Google to shut down Google+ after failing to disclose user data leak

This March, as Facebook was coming under global scrutiny over the harvesting of personal data for Cambridge Analytica, Google discovered a skeleton in its own closet: a bug in the API for Google+ had been allowing third-party app developers to access the data not just of users who had granted permission, but of their friends.

If that sounds familiar, it’s because it’s almost exactly the scenario that got Mark Zuckerberg dragged in front of the US Congress. The parallel was not lost on Google, and the company chose not to disclose the data leak, the Wall Street Journal revealed Monday, in order to avoid the public relations headache and potential regulatory enforcement.

Disclosure will likely result “in us coming into the spotlight alongside or even instead of Facebook despite having stayed under the radar throughout the Cambridge Analytica scandal”, Google policy and legal officials wrote in a memo obtained by the Journal. It “almost guarantees Sundar will testify before Congress”, the memo said, referring to the company’s CEO, Sundar Pichai. The disclosure would also invite “immediate regulatory interest”.

Shortly after the story was published, Google announced that it will shut down consumer access to Google+ and improve privacy protections for third-party applications.

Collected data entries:

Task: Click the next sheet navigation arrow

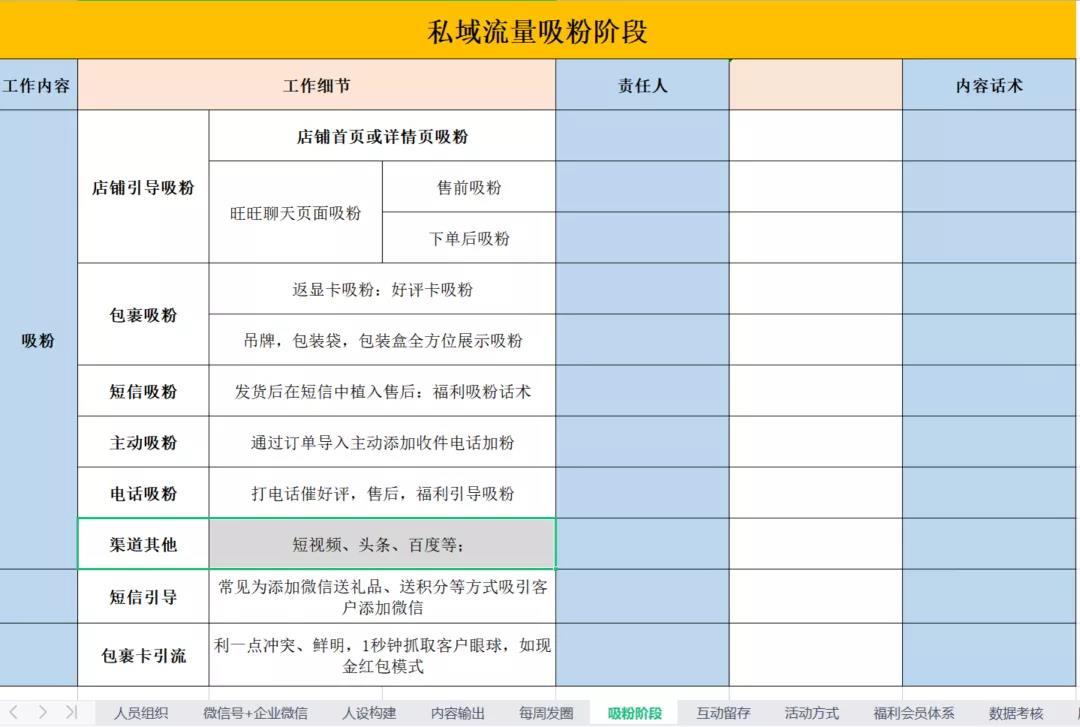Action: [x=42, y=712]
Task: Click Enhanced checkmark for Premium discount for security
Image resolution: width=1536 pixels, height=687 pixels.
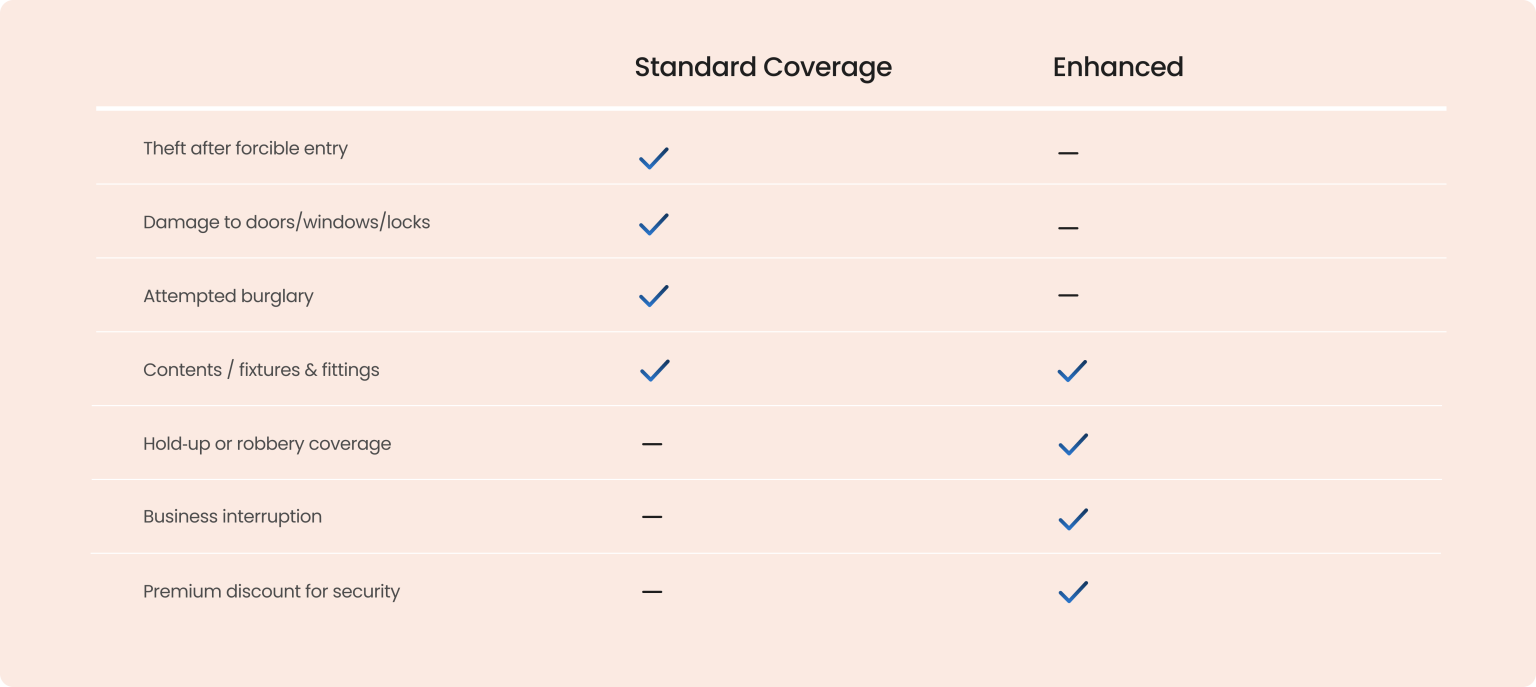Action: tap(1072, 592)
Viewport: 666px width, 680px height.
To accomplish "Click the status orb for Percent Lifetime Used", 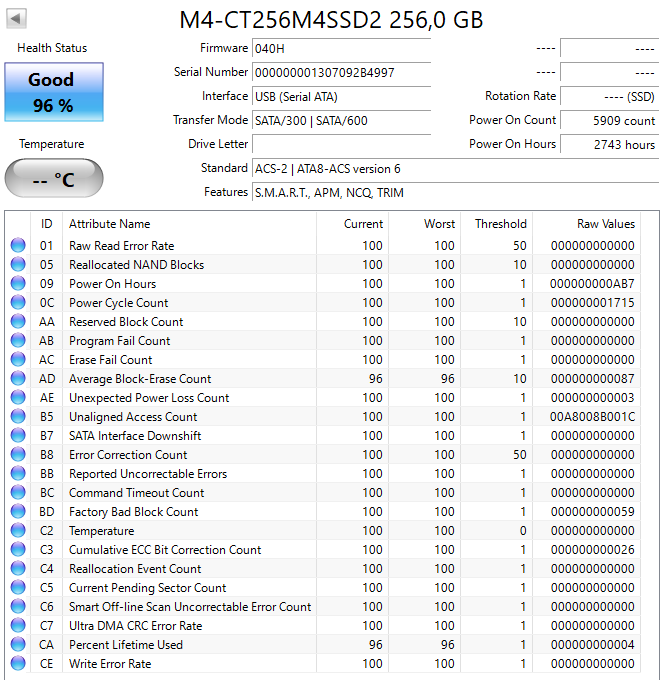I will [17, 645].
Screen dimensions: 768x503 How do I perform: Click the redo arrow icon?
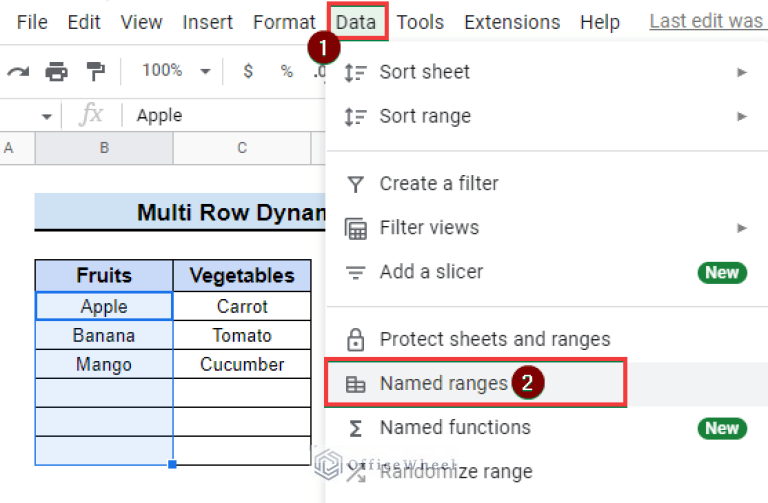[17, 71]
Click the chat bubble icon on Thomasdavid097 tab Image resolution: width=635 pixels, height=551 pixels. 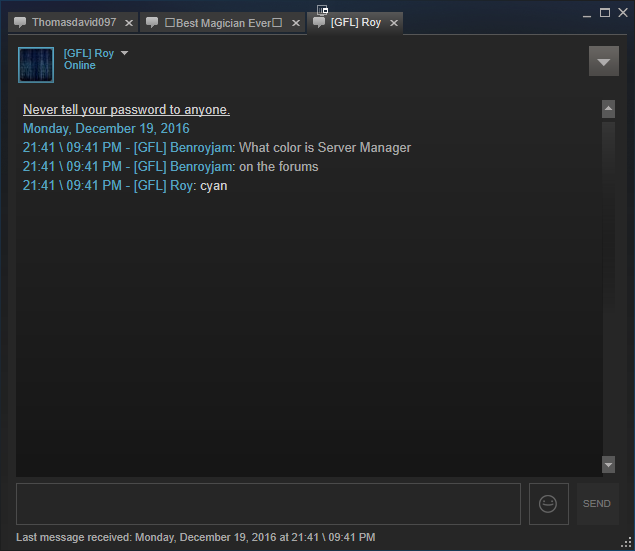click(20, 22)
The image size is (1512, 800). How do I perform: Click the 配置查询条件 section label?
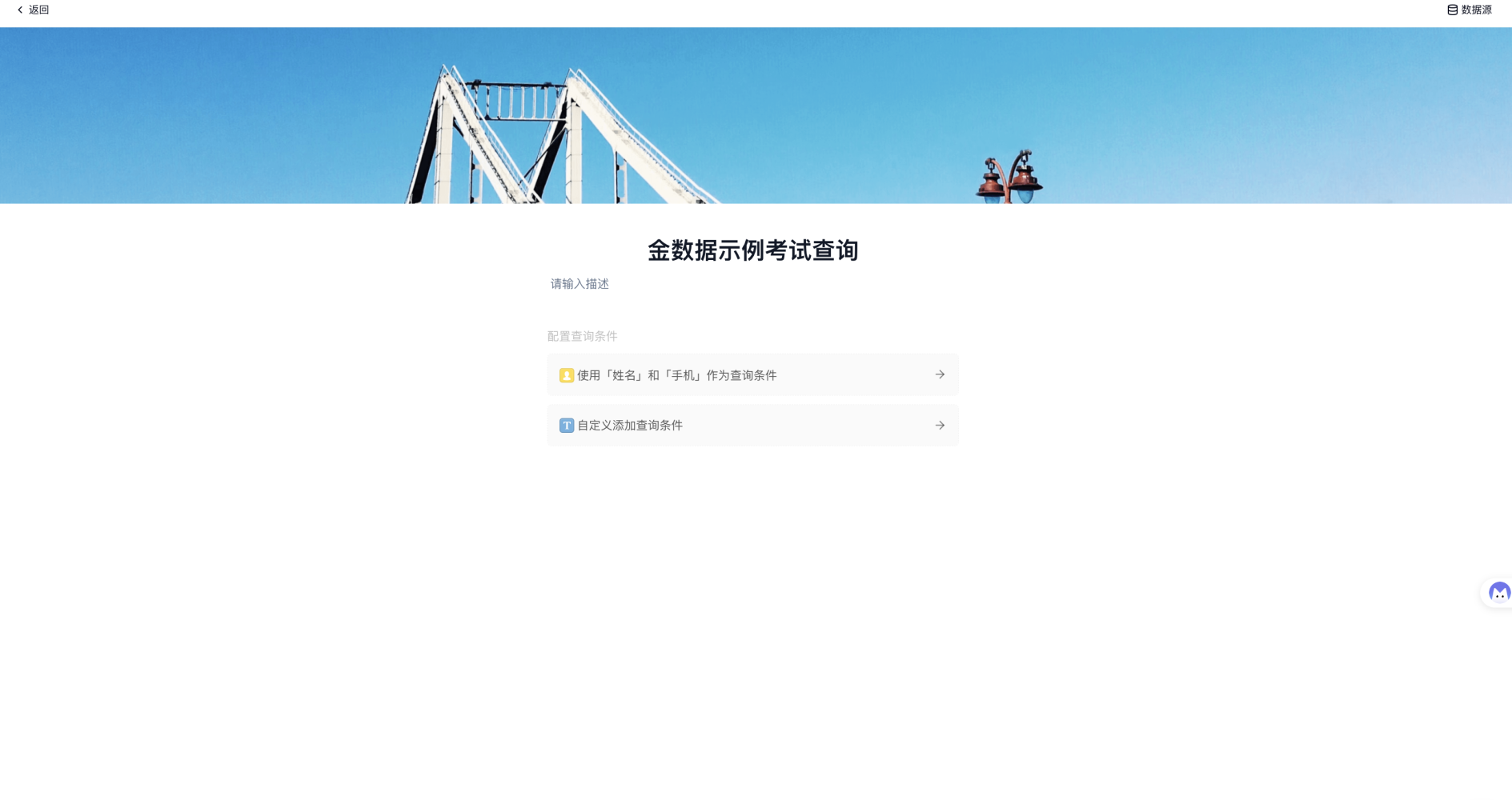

What is required: Copy the full text of the Google+ news report word for word.

Written response:
Google to shut down Google+ after failing to disclose user data leak

This March, as Facebook was coming under global scrutiny over the harvesting of personal data for Cambridge Analytica, Google discovered a skeleton in its own closet: a bug in the API for Google+ had been allowing third-party app developers to access the data not just of users who had granted permission, but of their friends.

If that sounds familiar, it’s because it’s almost exactly the scenario that got Mark Zuckerberg dragged in front of the US Congress. The parallel was not lost on Google, and the company chose not to disclose the data leak, the Wall Street Journal revealed Monday, in order to avoid the public relations headache and potential regulatory enforcement.

Disclosure will likely result “in us coming into the spotlight alongside or even instead of Facebook despite having stayed under the radar throughout the Cambridge Analytica scandal”, Google policy and legal officials wrote in a memo obtained by the Journal. It “almost guarantees Sundar will testify before Congress”, the memo said, referring to the company’s CEO, Sundar Pichai. The disclosure would also invite “immediate regulatory interest”.

Shortly after the story was published, Google announced that it will shut down consumer access to Google+ and improve privacy protections for third-party applications.